RECORDS PROVIDED Block Start

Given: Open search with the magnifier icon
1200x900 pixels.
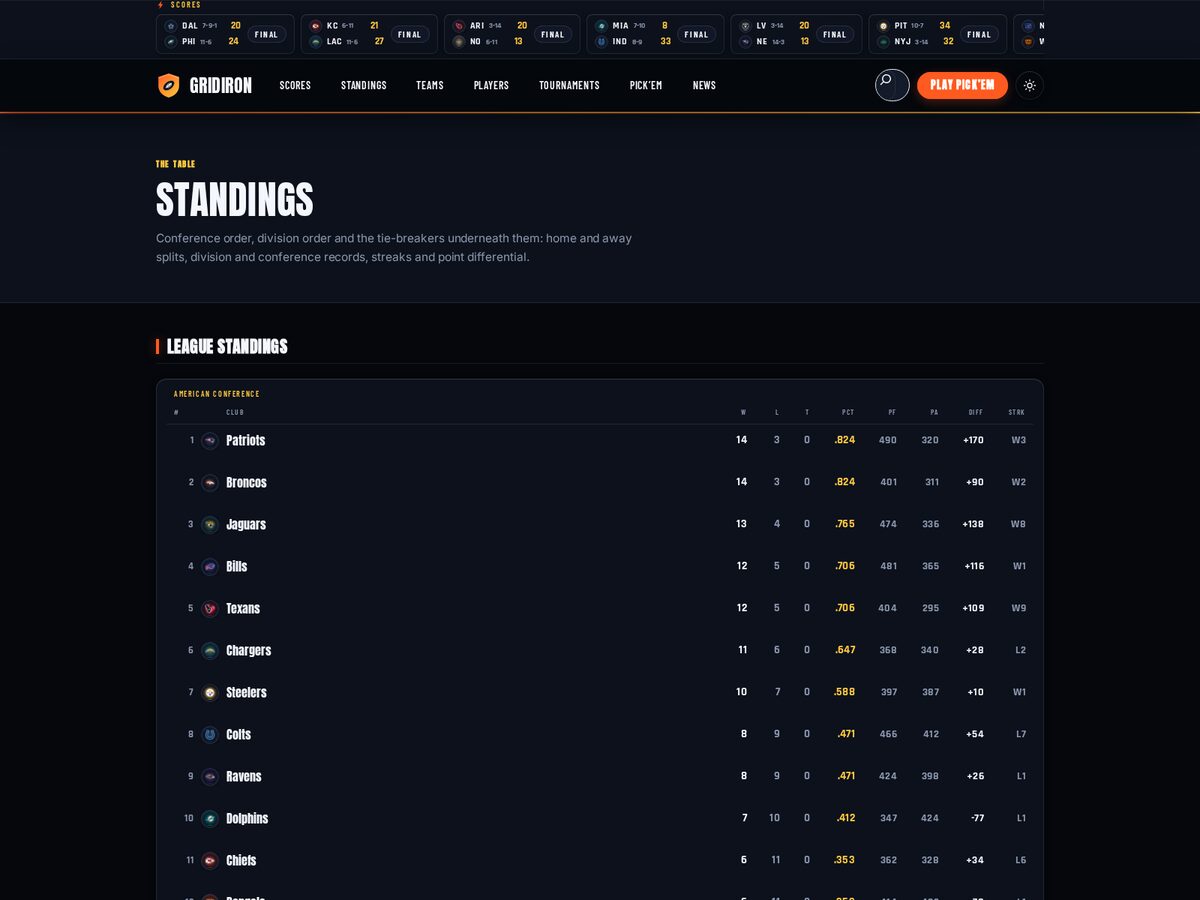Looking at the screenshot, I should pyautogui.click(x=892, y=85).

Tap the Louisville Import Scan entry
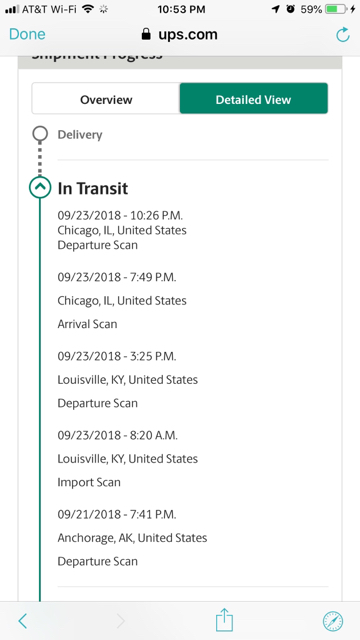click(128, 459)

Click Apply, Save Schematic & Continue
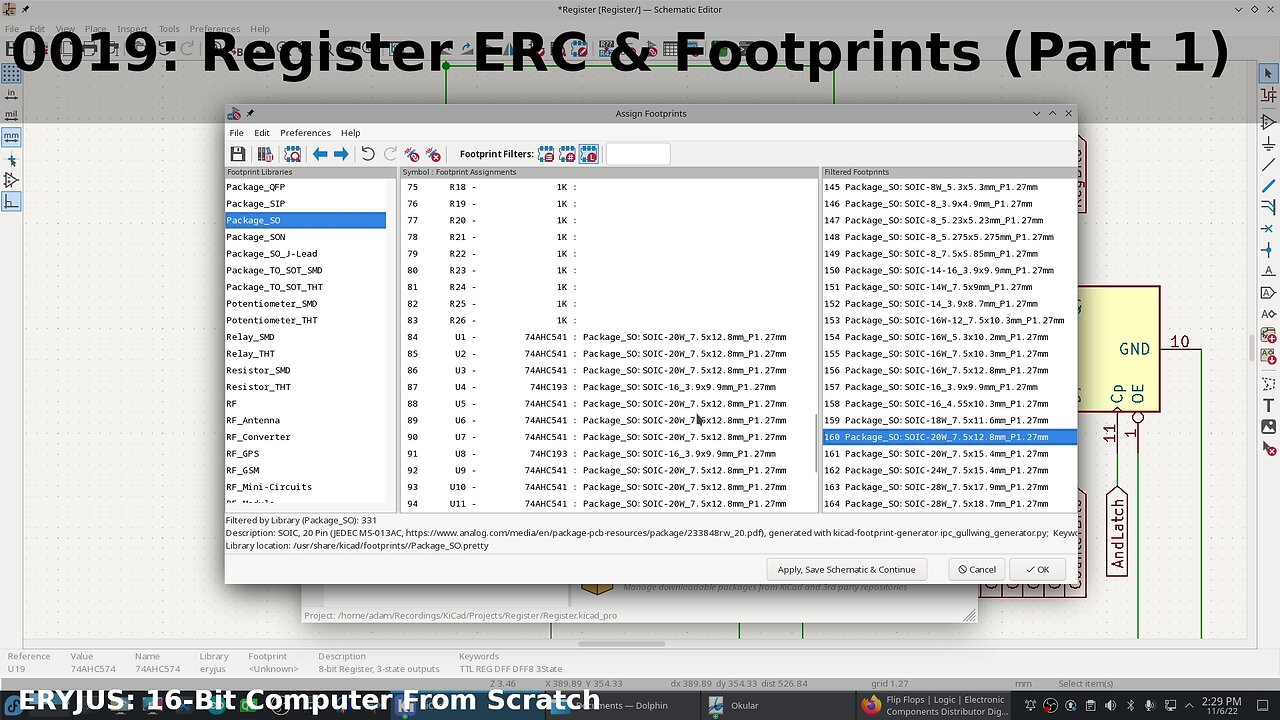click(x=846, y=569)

RECORDS PROVIDED Block End

*WHAT THE TASK REQUIRES*
With the pictures omitted, the material is to be transcribed exactly.

*ANSWER SPACE*
Given: Open search with the magnifier icon
1200x900 pixels.
Looking at the screenshot, I should pyautogui.click(x=892, y=85).

Tap the Louisville Import Scan entry
click(128, 459)

Click Apply, Save Schematic & Continue
click(x=846, y=569)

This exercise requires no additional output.